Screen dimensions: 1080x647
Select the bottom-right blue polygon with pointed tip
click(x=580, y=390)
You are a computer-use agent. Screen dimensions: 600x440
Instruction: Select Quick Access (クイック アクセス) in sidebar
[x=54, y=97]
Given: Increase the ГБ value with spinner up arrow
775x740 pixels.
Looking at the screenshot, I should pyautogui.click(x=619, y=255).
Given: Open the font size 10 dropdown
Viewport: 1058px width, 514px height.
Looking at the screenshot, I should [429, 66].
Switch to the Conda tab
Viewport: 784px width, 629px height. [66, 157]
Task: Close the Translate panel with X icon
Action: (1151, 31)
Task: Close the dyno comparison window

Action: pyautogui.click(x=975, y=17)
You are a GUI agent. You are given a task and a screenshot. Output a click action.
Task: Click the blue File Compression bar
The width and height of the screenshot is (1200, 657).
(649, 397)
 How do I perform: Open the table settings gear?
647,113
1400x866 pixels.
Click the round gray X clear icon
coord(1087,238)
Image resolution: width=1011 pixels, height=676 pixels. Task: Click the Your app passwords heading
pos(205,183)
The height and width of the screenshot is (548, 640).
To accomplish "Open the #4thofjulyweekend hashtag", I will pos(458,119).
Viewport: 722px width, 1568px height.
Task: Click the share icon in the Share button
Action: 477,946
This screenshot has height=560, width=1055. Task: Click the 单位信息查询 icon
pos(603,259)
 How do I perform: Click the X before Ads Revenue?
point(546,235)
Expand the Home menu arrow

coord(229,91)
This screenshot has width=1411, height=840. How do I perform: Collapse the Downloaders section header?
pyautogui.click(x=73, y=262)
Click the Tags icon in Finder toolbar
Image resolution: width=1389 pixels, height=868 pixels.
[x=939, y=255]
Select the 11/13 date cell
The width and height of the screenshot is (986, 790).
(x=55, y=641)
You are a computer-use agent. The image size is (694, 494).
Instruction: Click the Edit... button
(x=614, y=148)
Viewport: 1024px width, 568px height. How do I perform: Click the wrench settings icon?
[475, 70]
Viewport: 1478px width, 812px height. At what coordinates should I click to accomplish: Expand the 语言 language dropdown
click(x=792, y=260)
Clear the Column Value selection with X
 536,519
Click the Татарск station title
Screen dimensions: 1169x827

+ + + + + + +

Try it |
From the first line of the records above to the line that contains "Given: Increase the", quote each line exactly.

Task solution |
Screen dimensions: 1080x647
Select the bottom-right blue polygon with pointed tip
click(x=580, y=390)
You are a computer-use agent. Screen dimensions: 600x440
Instruction: Select Quick Access (クイック アクセス) in sidebar
[x=54, y=97]
Given: Increase the ГБ value with spinner up arrow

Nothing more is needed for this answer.